Anúncios em mídias sociais enganam os usuários: é assim que a publicidade se infiltra no Instagram

Um novo estudo revela que as pessoas não conseguem detectar anúncios facilmente porque as plataformas conseguiram camuflar mensagens comerciais como conteúdo pessoal.

14/08/2025 14h20 - Atualizado há 1 semana
Anúncios em mídias sociais enganam os usuários: é assim que a publicidade se infiltra no Instagram
SOPA Images/LightRocket/Getty Images

Entre fotos de um conhecido visitando templos no Sudeste Asiático, a rotina de beleza recomendada por uma influenciadora de moda ou a história interessante que um antigo colega de classe está lendo, pelo menos um anúncio sempre aparece ao rolar o feed do Instagram. Anúncios em mídias sociais atormentam os usuários há muito tempo. Eles não são apenas interrupções; são parte de uma estratégia de marketing digital cuidadosamente elaborada . Seu objetivo é capturar a atenção, provocar ação, concretizar uma venda ou, pelo menos, um clique que aproxime o usuário da marca por trás do anúncio.

E pode haver mais desses anúncios do que imaginamos. Um grupo de cientistas descobriu que as pessoas não os detectam tão bem quanto se pensava. E não, não é que as pessoas sejam piores em entender anúncios. É que as plataformas conseguiram torná-los mais integrados, de acordo com o novo estudo publicado na revista Frontiers e liderado pela pesquisadora Maike Hübner . "Tenho sobrinhos e, quando observei como as crianças e os adolescentes de hoje crescem com um celular na mão, percebi o quão cedo eles são expostos a notícias falsas e publicidade nas redes sociais. Essa foi a principal motivação para a análise", diz Hübner, da Universidade de Twente (Holanda).

◆ Dados armazenados ◆

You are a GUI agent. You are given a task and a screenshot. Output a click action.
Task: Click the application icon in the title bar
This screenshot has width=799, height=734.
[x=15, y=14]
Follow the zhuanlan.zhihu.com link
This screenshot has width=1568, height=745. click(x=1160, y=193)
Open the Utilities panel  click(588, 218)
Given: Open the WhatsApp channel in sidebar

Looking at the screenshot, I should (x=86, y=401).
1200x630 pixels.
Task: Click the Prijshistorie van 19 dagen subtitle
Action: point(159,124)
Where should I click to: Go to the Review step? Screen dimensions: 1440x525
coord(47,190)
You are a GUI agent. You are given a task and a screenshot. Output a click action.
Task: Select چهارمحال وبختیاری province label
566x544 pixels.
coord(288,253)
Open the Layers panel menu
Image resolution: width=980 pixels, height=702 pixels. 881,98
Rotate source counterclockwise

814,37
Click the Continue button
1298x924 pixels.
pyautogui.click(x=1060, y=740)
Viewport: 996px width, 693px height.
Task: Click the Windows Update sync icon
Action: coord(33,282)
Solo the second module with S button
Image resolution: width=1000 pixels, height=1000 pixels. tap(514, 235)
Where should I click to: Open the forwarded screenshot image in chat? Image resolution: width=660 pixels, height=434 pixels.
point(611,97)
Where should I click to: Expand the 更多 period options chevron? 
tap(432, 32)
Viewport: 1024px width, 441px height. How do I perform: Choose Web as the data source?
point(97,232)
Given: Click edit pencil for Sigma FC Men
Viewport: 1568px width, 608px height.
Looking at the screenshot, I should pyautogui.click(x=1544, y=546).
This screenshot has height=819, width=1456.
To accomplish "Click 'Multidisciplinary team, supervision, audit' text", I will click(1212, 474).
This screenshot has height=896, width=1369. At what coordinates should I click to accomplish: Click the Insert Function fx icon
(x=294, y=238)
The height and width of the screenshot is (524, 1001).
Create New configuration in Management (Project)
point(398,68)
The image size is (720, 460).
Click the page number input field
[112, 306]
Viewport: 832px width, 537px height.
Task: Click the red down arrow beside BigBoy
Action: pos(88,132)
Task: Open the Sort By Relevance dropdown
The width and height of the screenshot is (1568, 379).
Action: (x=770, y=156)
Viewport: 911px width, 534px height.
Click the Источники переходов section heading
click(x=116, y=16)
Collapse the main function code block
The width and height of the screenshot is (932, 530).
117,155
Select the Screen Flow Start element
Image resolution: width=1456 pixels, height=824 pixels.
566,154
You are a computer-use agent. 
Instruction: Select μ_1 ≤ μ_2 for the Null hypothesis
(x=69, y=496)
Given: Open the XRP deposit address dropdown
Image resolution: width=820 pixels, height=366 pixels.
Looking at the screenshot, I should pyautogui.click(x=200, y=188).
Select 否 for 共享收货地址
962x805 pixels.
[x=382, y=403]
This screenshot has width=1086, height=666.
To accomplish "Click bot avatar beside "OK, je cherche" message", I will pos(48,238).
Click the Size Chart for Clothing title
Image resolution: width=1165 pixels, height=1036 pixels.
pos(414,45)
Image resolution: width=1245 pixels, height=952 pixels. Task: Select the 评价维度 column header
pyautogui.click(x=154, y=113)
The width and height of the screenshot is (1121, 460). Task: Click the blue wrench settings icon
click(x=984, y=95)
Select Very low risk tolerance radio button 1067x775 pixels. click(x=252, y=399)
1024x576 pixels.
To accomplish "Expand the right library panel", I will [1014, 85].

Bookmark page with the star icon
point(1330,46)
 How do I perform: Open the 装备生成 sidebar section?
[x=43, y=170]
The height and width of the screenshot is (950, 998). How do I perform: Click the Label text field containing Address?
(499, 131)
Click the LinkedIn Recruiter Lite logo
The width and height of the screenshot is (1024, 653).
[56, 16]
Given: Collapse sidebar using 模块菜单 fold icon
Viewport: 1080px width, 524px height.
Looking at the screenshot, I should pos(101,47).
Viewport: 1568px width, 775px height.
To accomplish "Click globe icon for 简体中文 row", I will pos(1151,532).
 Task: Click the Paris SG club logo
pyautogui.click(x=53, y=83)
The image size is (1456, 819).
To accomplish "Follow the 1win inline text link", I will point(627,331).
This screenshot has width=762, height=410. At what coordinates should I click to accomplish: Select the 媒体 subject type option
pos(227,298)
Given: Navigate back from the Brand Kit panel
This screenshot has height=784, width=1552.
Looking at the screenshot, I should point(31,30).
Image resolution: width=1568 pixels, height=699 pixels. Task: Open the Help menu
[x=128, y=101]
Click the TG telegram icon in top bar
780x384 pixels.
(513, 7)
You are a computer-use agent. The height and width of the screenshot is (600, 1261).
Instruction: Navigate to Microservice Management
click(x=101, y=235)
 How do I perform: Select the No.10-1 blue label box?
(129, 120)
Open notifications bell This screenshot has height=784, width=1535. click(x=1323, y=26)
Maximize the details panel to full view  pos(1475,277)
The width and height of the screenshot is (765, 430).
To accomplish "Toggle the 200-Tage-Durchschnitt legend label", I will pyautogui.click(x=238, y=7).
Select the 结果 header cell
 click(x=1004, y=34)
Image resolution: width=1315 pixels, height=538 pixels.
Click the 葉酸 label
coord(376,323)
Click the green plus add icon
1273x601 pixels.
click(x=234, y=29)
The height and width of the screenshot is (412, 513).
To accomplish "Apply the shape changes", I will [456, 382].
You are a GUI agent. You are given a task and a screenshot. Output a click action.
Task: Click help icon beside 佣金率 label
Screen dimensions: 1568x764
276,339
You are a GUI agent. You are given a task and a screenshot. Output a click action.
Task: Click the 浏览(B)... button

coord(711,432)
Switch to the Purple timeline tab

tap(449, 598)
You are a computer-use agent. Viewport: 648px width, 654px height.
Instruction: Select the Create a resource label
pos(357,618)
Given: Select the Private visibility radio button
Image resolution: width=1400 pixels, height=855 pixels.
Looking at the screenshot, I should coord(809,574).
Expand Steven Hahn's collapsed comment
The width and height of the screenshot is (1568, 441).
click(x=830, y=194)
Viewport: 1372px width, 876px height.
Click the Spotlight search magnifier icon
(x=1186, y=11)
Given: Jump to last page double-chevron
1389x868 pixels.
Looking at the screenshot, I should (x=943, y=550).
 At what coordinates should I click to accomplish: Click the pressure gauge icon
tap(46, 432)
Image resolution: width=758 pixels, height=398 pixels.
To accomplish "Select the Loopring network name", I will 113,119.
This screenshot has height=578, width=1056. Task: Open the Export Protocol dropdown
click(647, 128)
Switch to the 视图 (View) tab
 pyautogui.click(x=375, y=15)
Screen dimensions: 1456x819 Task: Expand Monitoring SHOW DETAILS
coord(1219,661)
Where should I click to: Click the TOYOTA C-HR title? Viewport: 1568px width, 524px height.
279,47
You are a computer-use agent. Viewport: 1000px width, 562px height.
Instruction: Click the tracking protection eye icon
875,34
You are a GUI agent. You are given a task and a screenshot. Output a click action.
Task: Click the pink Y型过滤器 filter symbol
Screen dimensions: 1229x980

◆ Problemas a resolver ◆
1. Por favor, reescreva de forma mais curta o parágrafo do trecho sobre anúncios no Instagram que começa com "Entre fotos de um conhecido", mantendo os fatos principais.
2. Prossiga com o trecho sobre anúncios no Instagram a partir da última frase apresentada.
As linhas são um material à parte e não têm relação com o trecho.

◆ Resultados finais ◆
1. Ao rolar o feed do Instagram, entre publicações de conhecidos, influenciadoras e antigos colegas, sempre aparece pelo menos um anúncio. Esses anúncios incomodam os usuários há muito tempo e fazem parte de uma estratégia de marketing digital bem planejada. O objetivo é chamar a atenção, levar à ação e gerar uma venda ou, no mínimo, um clique que aproxime o usuário da marca.

2.
 

Hübner compartilhou suas preocupações com outros colegas e alunos. Para sua surpresa, muitos deles também não tinham clareza sobre a quantidade de publicidade que viam diariamente. Alguns até responderam: "Bem, eu gosto de estar atualizada; quero me sentir parte de algo". Dada a dificuldade que as pessoas têm em distinguir entre anúncios reais e postagens, esta especialista decidiu estudar por que isso continua acontecendo.

Os cientistas convidaram 152 voluntários, usuários regulares do Instagram, para visualizar um de três feeds simulados do Instagram. Cada feed continha 29 postagens: oito anúncios e 21 postagens orgânicas. Eles foram solicitados a imaginar que o feed era deles e a navegar por ele normalmente.

Hübner e sua equipe registraram os movimentos dos olhos e também avaliaram o tempo gasto nos anúncios. Após cada sessão, os cientistas entrevistaram os participantes sobre suas experiências. Os resultados da análise, publicados nesta quarta-feira, revelam que a maioria dos voluntários ficou surpresa ao descobrir quantos anúncios haviam perdido. "Eles estavam muito confiantes em sua capacidade antes do experimento", diz ele.

Os participantes se concentraram em detalhes como design do logotipo, imagens de alta qualidade ou botões "Comprar agora" antes de perceber que as informações eram reais. Os pesquisadores descobriram que os anúncios muitas vezes passavam despercebidos, mas se as pessoas percebessem que o conteúdo não era orgânico, muitas paravam de interagir com a publicação. Dados de rastreamento ocular sugerem que aqueles que prestaram mais atenção a chamadas para ação (como um link de inscrição, por exemplo) podem estar usando esses elementos como forma de identificar mensagens pagas.

Isso era menos provável de ocorrer com anúncios mais bem integrados e em um formato típico de conteúdo orgânico. Se os sinais publicitários não fossem percebidos imediatamente, eles geravam níveis de engajamento semelhantes aos de conteúdo compartilhado naturalmente.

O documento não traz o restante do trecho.